The place was silent as the hostess was adding microphones to the stage.
“I did OK pulling teeth, doing extractions, worked one day. By the afternoon the alcohol came on to me. I assaulted the chief dentist in a Hollywood office of four, and they had to let me go. I did a good job, considering I had no training. Then I drank for two days.”
The two guys just stood there, the Richard Brautigan guys.
“Anyway, this is my last night before they’re gonna take me back, under the rocks, where the ants crawl up my empty arms and the worms eat my flesh remains. It goes slow, you know.”
“Well, we like your poetry, too,” the drummer said this time.
“Pacific Radio Fire, huh?”
“Yeah, that‘s right,” they said together.
“By the way,” the singing guitar player said, “how did you read all those books recently like that if you were dead?”
“Stranger things have been done before.”
Just then the next act came on. I couldn’t hear the fellows chatting. Just a quick conversation remained as the hostess set up the final mics for a fuller band with more voices and guitars.

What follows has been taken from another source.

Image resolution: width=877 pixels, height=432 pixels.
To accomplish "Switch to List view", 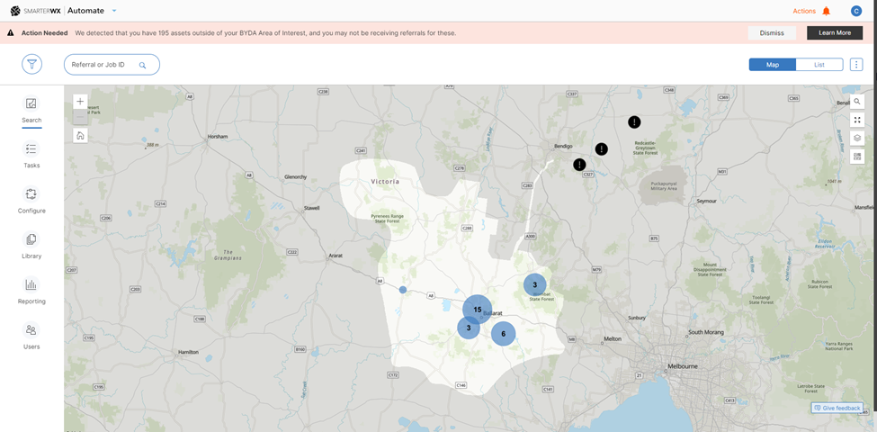I will coord(819,65).
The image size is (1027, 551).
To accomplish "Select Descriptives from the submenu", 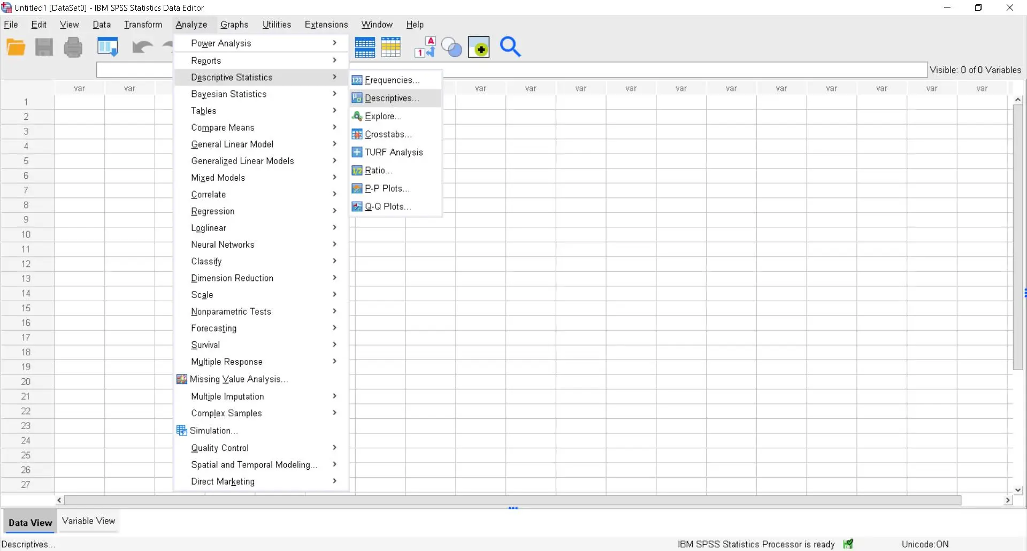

The five-piece soul band started to play. That was it. The guy walked out, Bukowski or whoever that nut job was. Pacific Radio Fire stood around and listened to the next band play Aretha Franklin numbers, Chain of Fools, Don’t Play That Song Again. R.E.S.P.E.C.T.
•••
And so, there are bars for the daring of the night.
Then I left too.
And that’s what you see. The wild cherry cocktail sticks inviting adventure. Bars give you relief from the ordinary humdrum.
In front of the club, I lit a Marlboro cigarette. “A band named Pacific Radio Fire…” I inhaled, exhaled twice. “And who thought people under 25 read Richard Brautigan again in 2014?” I took another drag, staring at headlights, considering the possibility of Bukowski’s transmigration. I was pretty drunk, and maybe the whole thing happened, or maybe it didn’t happen at all.
Then I flipped the cig high in the air watching the yellow, glowing arc spin.